BEGIN RECORD EXTRACTS

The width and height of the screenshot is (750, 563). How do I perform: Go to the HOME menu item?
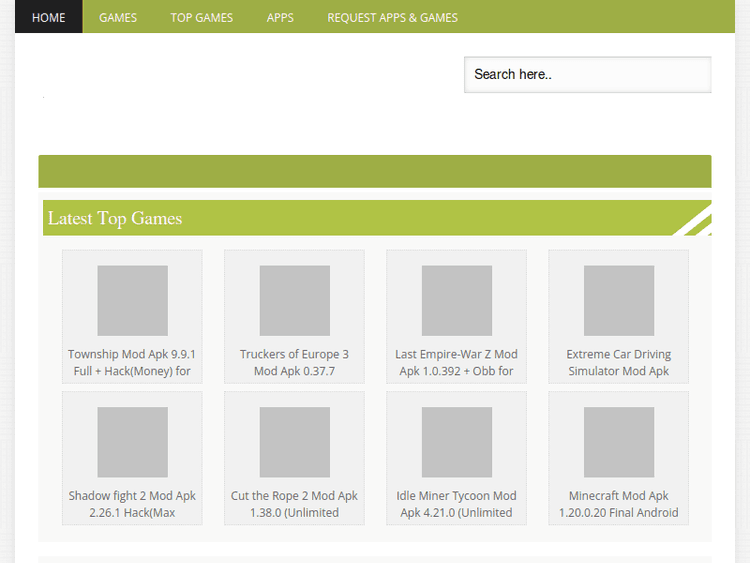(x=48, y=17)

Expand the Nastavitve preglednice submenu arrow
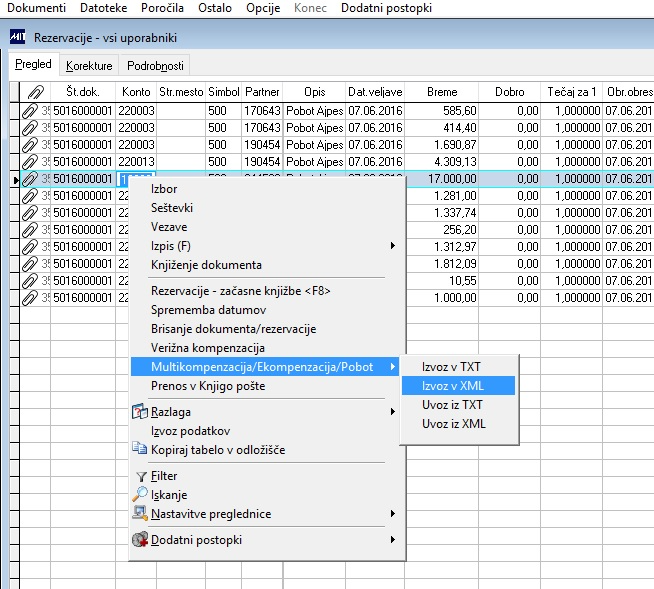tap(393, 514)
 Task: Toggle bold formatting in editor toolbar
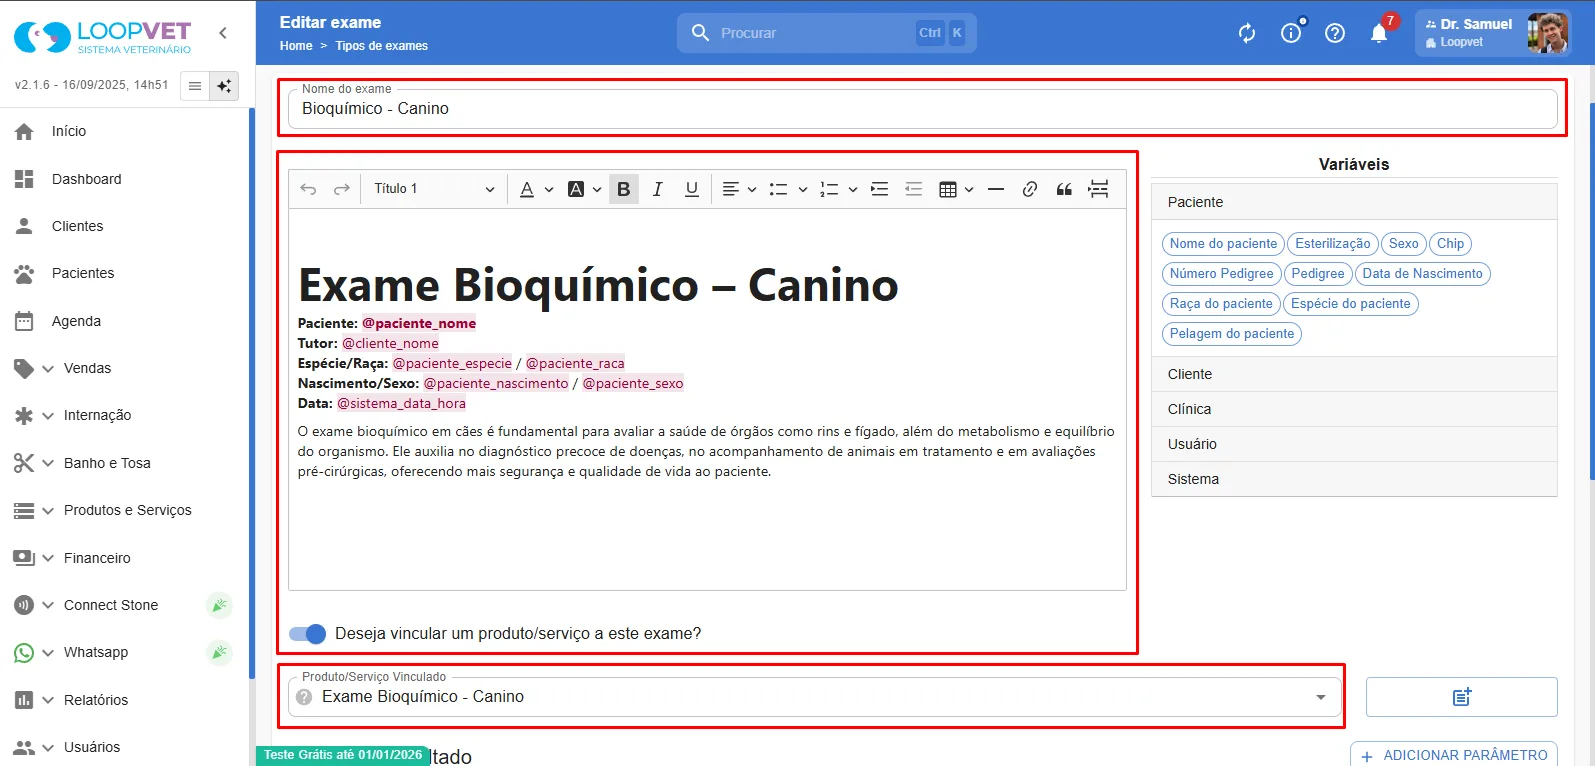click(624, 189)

END RECORD EXTRACTS
BEGIN RECORD EXTRACTS

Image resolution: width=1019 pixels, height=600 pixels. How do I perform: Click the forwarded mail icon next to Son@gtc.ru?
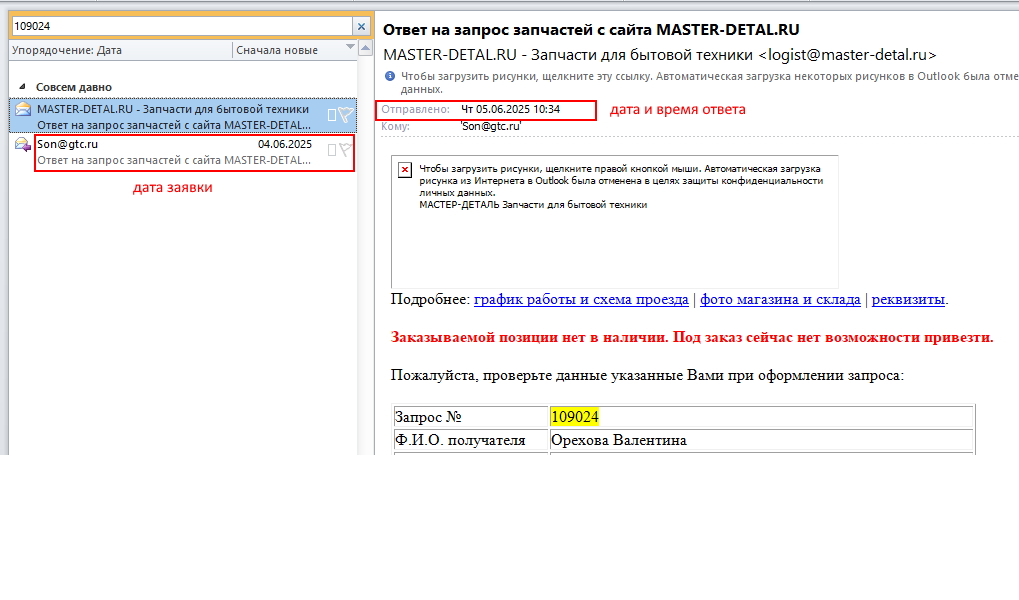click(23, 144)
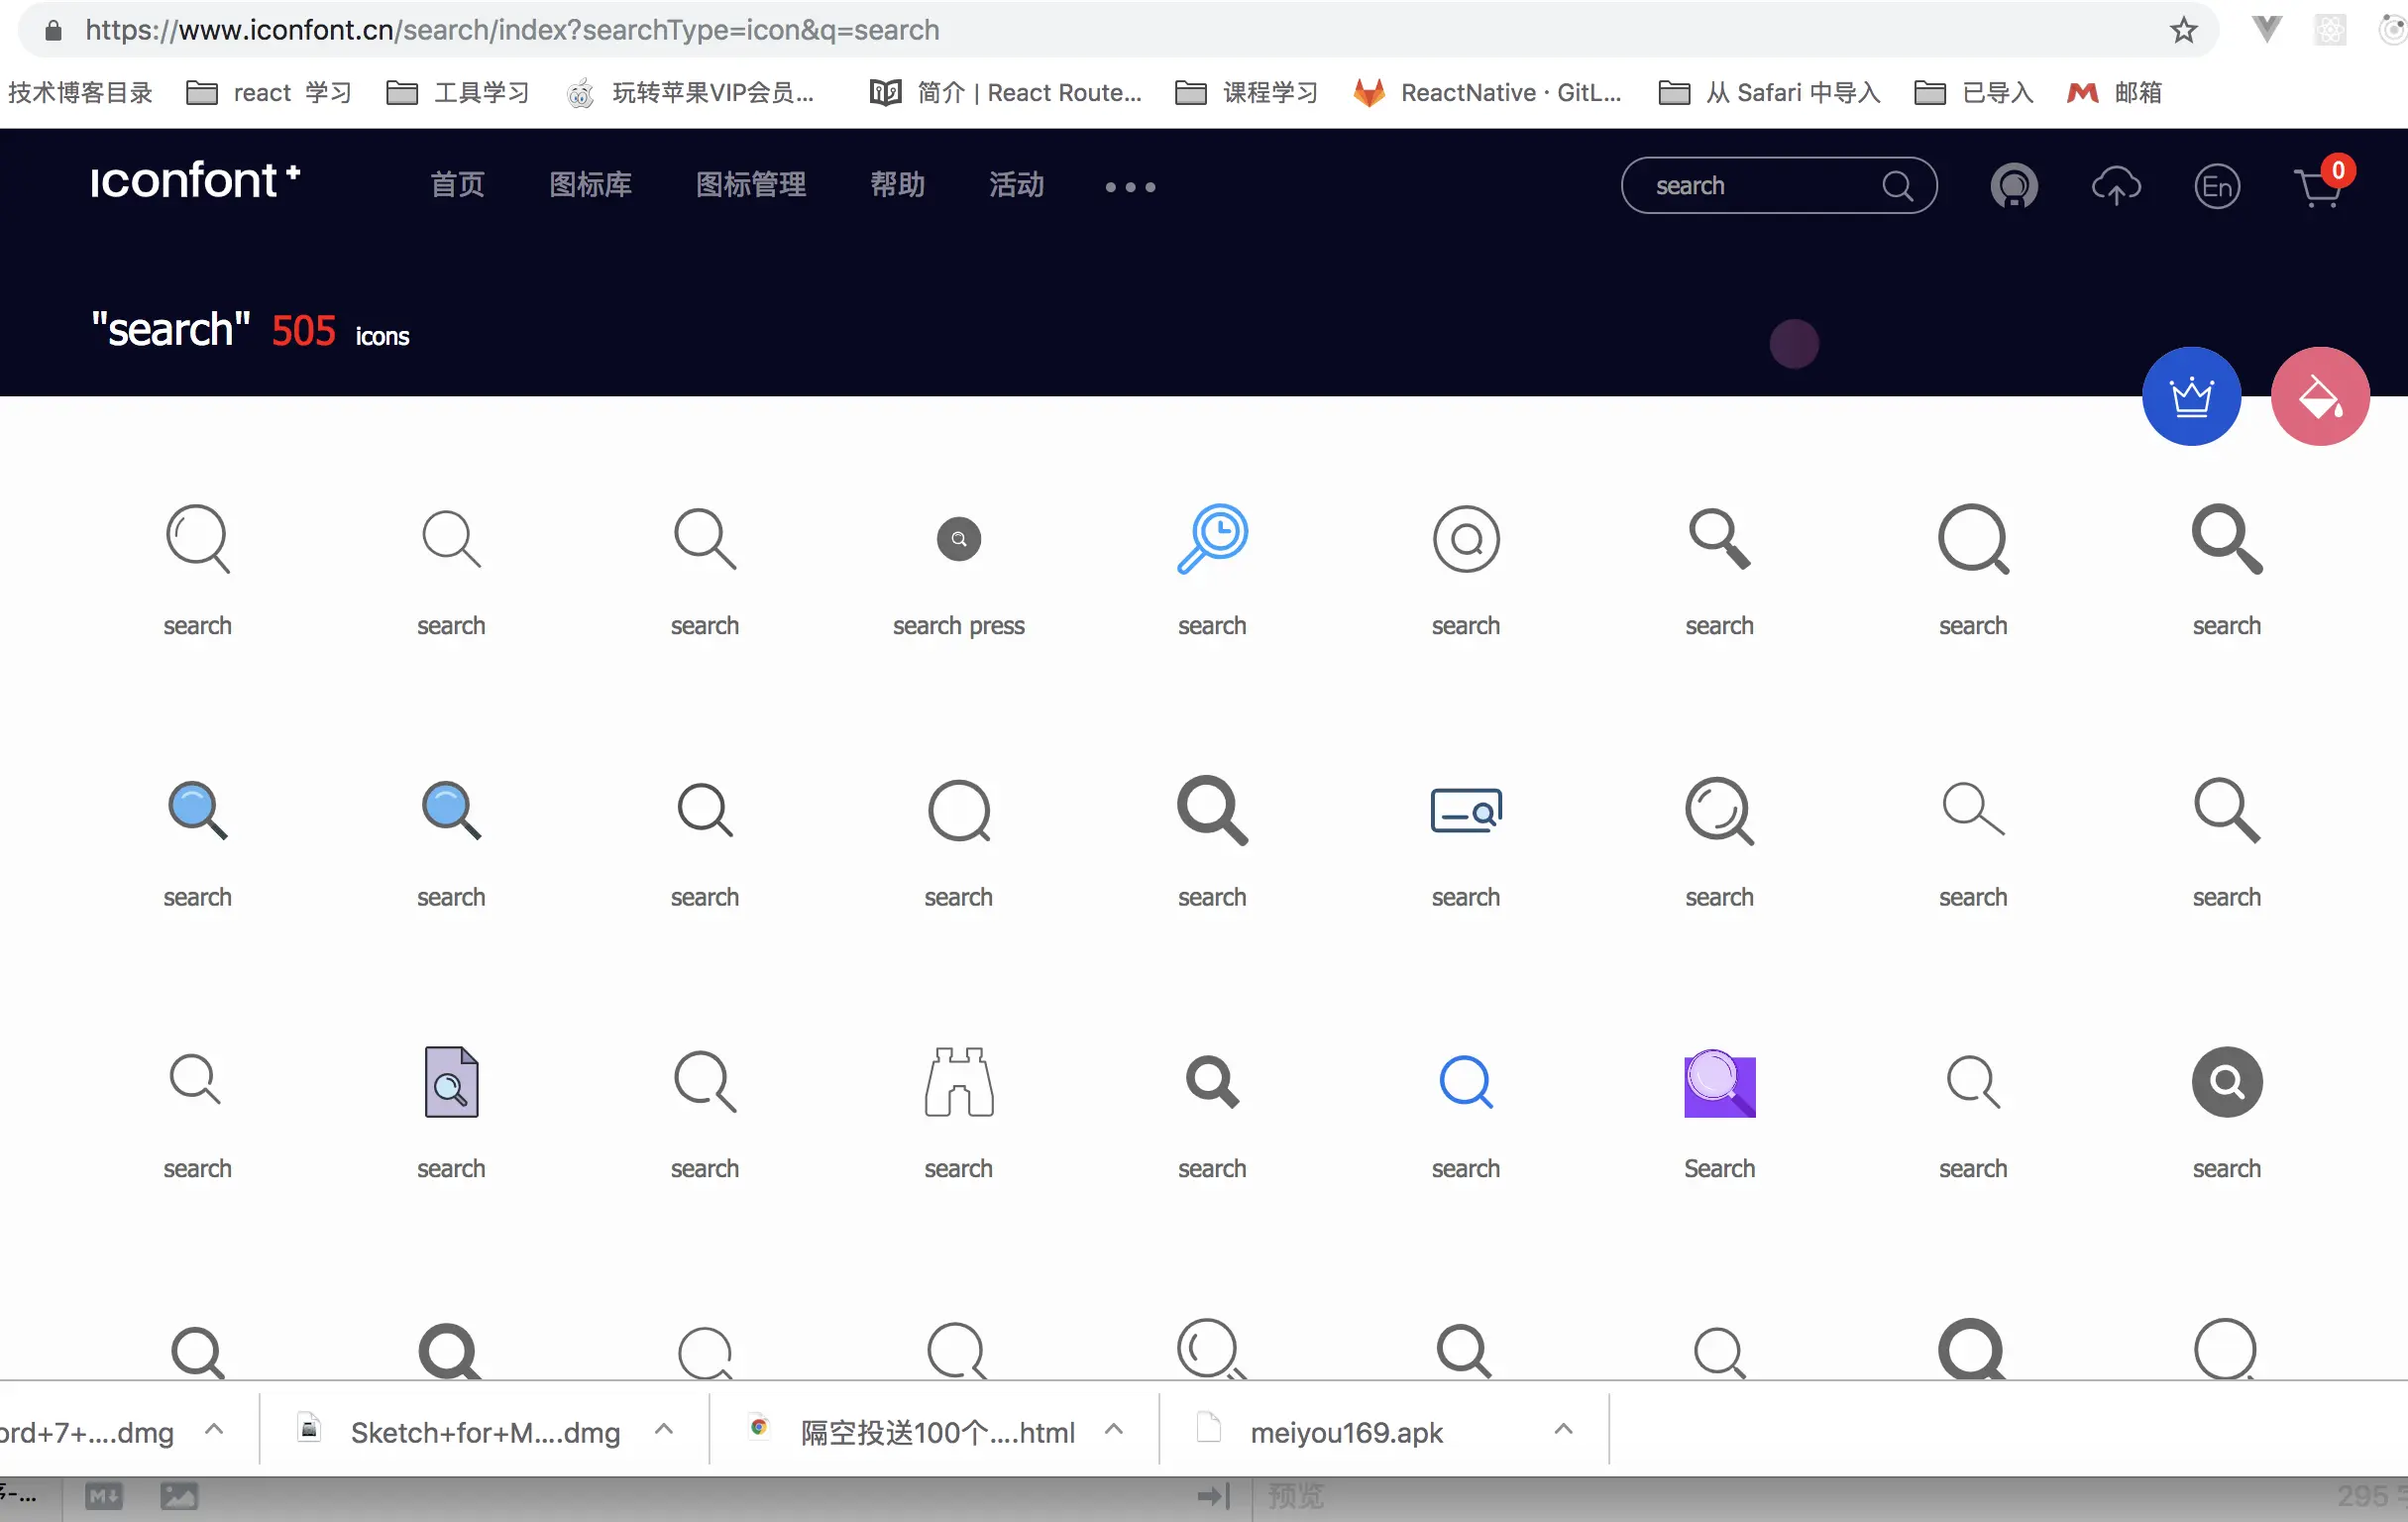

END RECORD EXTRACTS

> PROBLEM:
Print the records starting at the line that contains "Expand the Nastavitve" and ending at the line that contains "click(624, 189)". Reproduce each line unchanged and leave the pictures out.

> FINISHED EXERCISE:
Expand the Nastavitve preglednice submenu arrow
tap(393, 514)
 Task: Toggle bold formatting in editor toolbar
click(624, 189)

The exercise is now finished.